It looks like an interesting book about blogging has hit the market. It’s an eBook, it’s a softcover, it’s a hardcover, but interestingly enough, it’s not a blook.
My blogger friend, Bob Glaza announced the publication and release of the venture in which he was involved. Advertising Age has a luke warm review.
Three months ago, agency execs Drew McLellan and Gavin Heaton agreed to add “publisher” to their resumes. Having struck a deal with 103 authors eager to lend their two cents about today’s marketing-communications landscape, the boys feverishly compiled essays, baited a vendor and hooked a PR firm to rep the title.
Bob explains his thoughts, and ones that I happen to subscribe to. With 103 different opinions expressed, you can probably find one that will suit the reasons you blog.
Feedback through the comment section of a blog gives the author reason to continue,” according to contributor Bob Glaza. “Keep in mind this is a sharing age and a learning environment.
The comments are what keep me coming back. Watching the stats are much like watching an investment portfolio. Don’t look everyday. I haven’t learned that yet. I love watching the numbers grow, but I wish WordPress.com offered the option just to see the previous 30 days total, or better yet, just last month’s total.
The comments are worth checking everyday – sometimes more than once, because that’s where the fun is, for me at least.
Since I blog about mostly stuff that is of general interest to boomers, with a touch of humor, I haven’t run across many others like me. It seems that women are much more likely to write humorously about their daily lives. Men want to hold forth on politics, business interests, technology, and other “guy” things.
In my blogroll, there is only one man that I have an exchange of comments with somewhat regularly, Head Rambles, an Irish Grandad with a wickedly funny mind.
I’ve reached out to others to establish a connection and so far been rebuffed. Dad Gone Mad doesn’t seem to be interested, so he will be coming out of my blogroll.
I got into a pissing contest with an A lister. He said bloggers are journalists. I disagreed.
He basically said shut up and go away.
With all due respect, you’re reducing this to a semantic quibble with all of your null cases.
Was his specific response. Later he said that I shouldn’t take it personally that he used the terms:
So I shall shut up and leave because I’m not worthy.
The book reviewer went on to capture what blogging means to me.
What the authors do illuminate is the existence of a separate, albeit inexclusive, conversation happening online and with speedy access to relevant data and networking ties.
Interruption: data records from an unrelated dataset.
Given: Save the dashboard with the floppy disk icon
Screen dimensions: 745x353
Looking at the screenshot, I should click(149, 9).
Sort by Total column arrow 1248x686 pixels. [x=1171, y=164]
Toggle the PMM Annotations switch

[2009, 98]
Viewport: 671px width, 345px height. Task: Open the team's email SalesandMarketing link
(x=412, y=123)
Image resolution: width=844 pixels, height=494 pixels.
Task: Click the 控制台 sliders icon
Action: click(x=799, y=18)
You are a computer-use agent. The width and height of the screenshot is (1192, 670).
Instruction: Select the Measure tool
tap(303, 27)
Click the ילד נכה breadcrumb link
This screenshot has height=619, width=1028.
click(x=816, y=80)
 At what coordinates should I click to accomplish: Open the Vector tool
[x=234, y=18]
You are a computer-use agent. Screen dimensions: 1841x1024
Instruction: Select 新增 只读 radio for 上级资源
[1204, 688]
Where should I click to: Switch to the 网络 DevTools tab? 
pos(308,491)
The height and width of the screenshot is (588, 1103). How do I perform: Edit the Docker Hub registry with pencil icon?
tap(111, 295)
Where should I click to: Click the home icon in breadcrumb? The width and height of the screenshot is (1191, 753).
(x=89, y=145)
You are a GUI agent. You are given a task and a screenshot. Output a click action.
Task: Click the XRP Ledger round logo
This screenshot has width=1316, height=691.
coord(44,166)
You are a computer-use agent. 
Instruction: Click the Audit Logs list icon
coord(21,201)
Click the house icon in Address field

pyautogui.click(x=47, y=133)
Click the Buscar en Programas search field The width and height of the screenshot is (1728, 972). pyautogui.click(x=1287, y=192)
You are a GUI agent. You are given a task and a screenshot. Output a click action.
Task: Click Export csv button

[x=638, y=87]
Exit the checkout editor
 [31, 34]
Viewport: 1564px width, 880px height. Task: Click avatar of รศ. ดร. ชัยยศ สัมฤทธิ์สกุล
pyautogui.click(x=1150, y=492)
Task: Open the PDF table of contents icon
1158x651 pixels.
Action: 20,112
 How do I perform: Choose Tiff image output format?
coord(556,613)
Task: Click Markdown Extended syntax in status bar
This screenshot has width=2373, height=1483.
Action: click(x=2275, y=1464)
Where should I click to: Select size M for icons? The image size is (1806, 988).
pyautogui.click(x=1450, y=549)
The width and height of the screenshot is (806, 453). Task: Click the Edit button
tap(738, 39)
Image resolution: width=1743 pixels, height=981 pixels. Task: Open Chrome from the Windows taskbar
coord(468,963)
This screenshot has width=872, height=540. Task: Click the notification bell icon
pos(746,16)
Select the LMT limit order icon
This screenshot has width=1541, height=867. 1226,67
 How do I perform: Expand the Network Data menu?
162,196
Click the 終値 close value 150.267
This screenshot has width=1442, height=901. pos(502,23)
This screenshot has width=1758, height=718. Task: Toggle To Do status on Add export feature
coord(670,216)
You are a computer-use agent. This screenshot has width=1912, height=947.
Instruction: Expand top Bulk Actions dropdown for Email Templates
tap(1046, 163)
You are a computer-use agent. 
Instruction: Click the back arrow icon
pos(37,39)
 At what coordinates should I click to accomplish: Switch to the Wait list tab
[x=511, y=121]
The longer you wait to join, the more isolated and insular your global perspective will become (not to mention the rustier your writing skills).
I thoroughly enjoy the conversation I have with others that I had no connection or anything in common with prior to blogging. Imagine walking into a room with a suburban hippie mother, an Oklahoma Redneck Diva , who is funnier than a puppy humping my CPU, (wish I could turn a phrase like she does), an Irish grandad and his equally daffy granddaughter K8, a Mom who turned to blogging at the urging of her VERY A list daughter (who both are as down-to-earth as they come), an author living in Chicago.
You get the idea. This is such an eclectic group of people that I have met by starting a conversation through blogging. Everyone in my blogroll is there for a reason: they are smart, entertaining, and engaging.
Improving my writing skill was not a goal, but is a pleasant after effect. Sometimes (not always) I will copy-edit my blog and recall advice from one of the two best humorists today Scott Adams.
In this one post, he appears to be spilling his guts on how to write funny. Where else does this happen? BTW, the other humorist is Dave Barry of course.
Then there are the times, like this one, that I just open a vein…
As K8 would say, I loves me some blogging.